Step aside, Passive Aggressive Notes. Subtweets: You’re way out of your league. From Britain, the ancestral home of dry humor and repressed feelings, comes the pinnacle of Internet passive aggression — and it must be seen to be believed.

The site in question is called OpnLttr.com, and it allows anyone to write a letter to anyone else — and post said letter publicly. Since 2012, when Londoners Russell Hart and Peter Ruppert launched the site, its served as clearinghouse for thousands of simmering, and often anonymous, grievances. Sometimes those grievances are quite serious: OpnLttr’s most-read post to date is a message from an abused woman to her ex-husband’s new girlfriend. Sometimes they’re trivial, as in Richard Orbin’s popular open letter to a “Nigerian prince.”
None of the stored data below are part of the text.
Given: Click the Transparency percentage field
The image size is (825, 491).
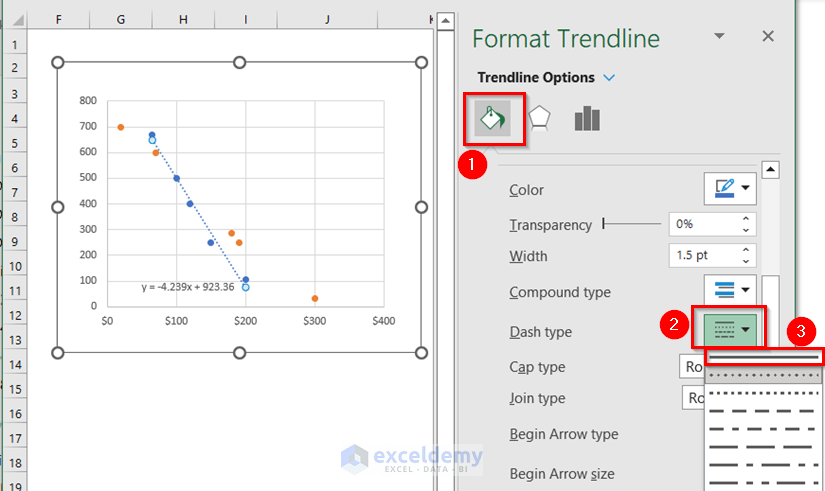Looking at the screenshot, I should 704,224.
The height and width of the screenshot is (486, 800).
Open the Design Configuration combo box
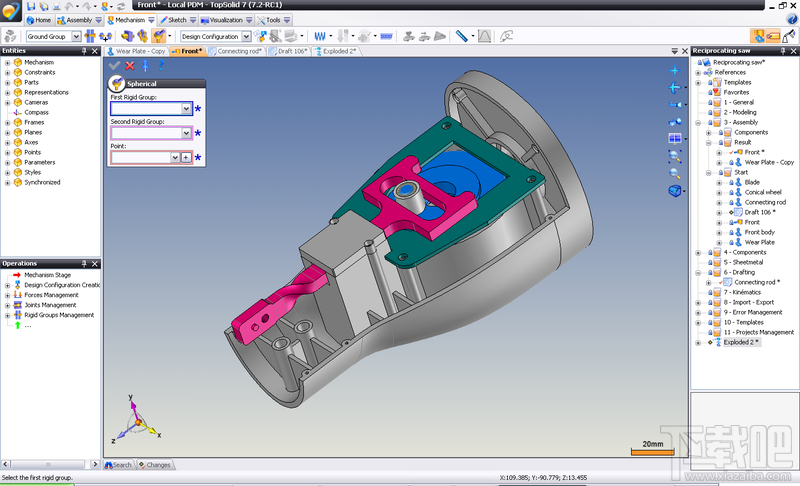point(246,36)
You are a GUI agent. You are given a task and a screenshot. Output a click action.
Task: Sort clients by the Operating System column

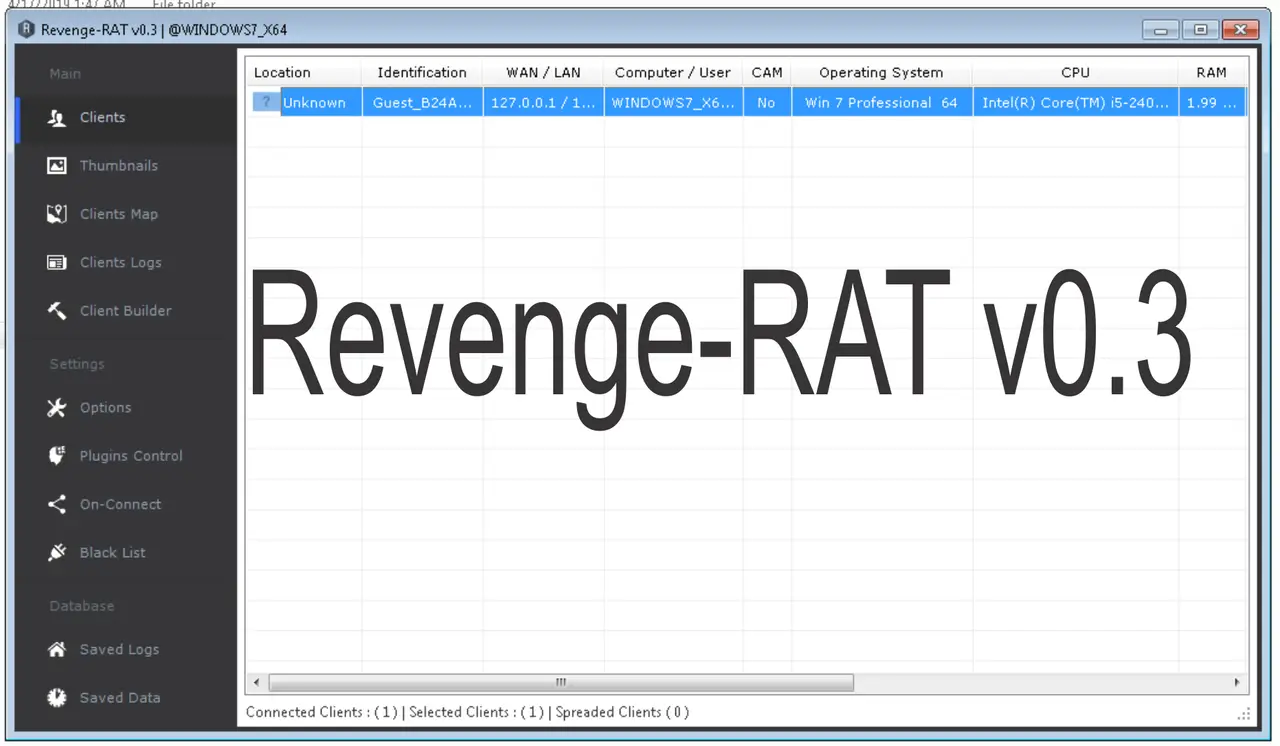pyautogui.click(x=881, y=72)
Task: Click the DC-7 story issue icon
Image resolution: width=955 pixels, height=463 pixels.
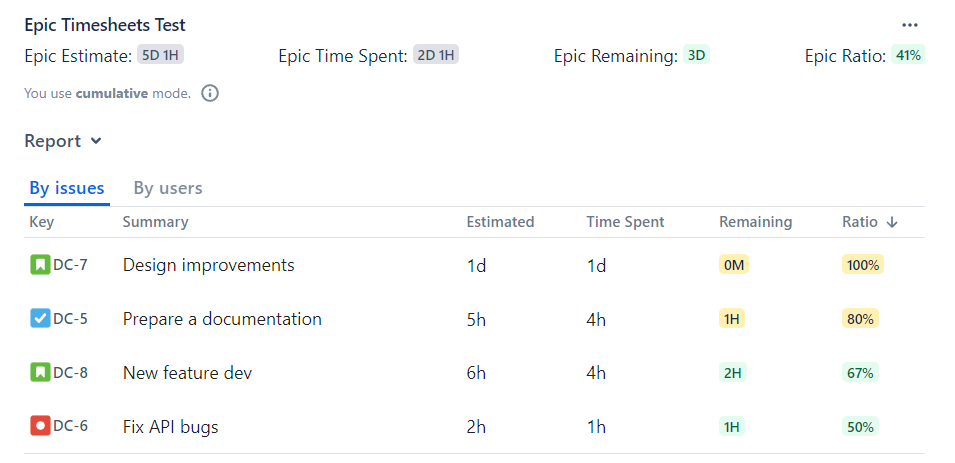Action: pos(40,265)
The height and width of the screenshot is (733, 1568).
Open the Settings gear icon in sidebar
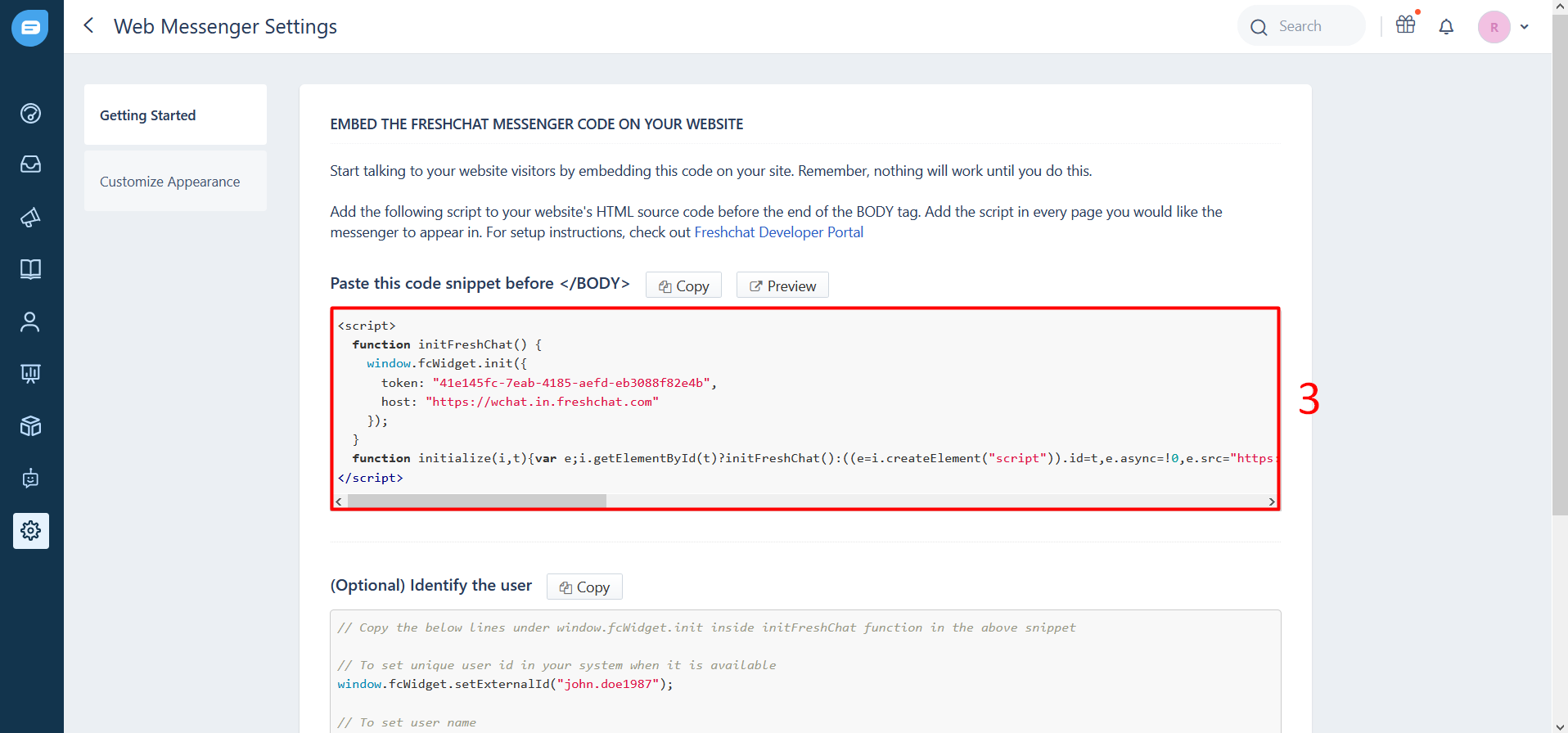30,531
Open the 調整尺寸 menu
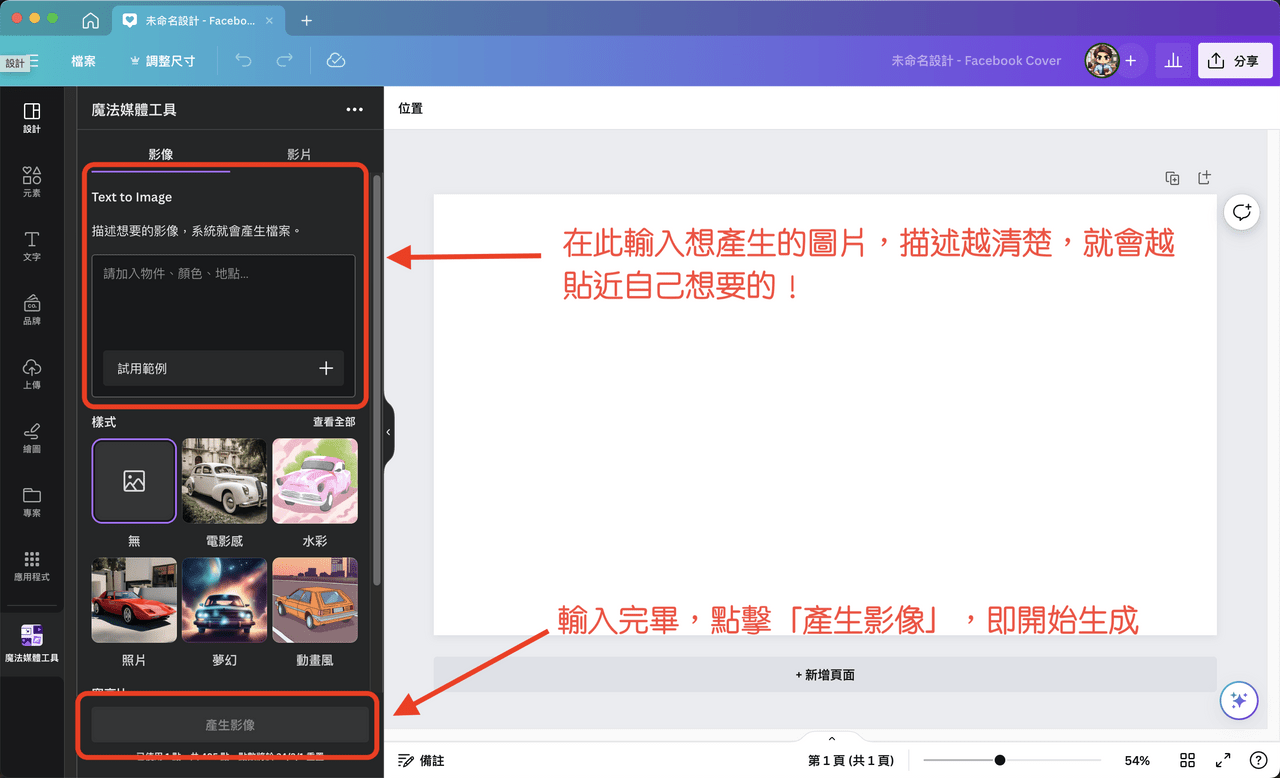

But the best ones, if you dig for them, are drama of the very highest order: letters to cheating boyfriends, backstabbing friends, childhood bullies, workplace crushes. It’s an equal mix of heartbreak and hilarity — the text equivalent of reality TV.

“It appears to attract people who share their deepest emotions and deepest secrets,” said Ruppert, one of the founders of the site. “Stories that never before had a platform that allowed them to see daylight.”

Social media, of course, has a special talent for dragging out these kinds of stories, particularly since anonymous-sharing apps like Whisper and Secret became trendy last year. Everyone’s unloading secrets on Tumblr, or sub-Facebooking their ex in song lyrics, or making public pronouncements on the behavior of other people/companies/groups. Confession sites and rant forums proliferate: Simple Confess, Raw Confessions, E-admit, Rant Rampage.

“Online, people can be rewarded for their expressions of anger,” the PBS NewsHour once concluded. It seems like a uniquely modern development, in other words.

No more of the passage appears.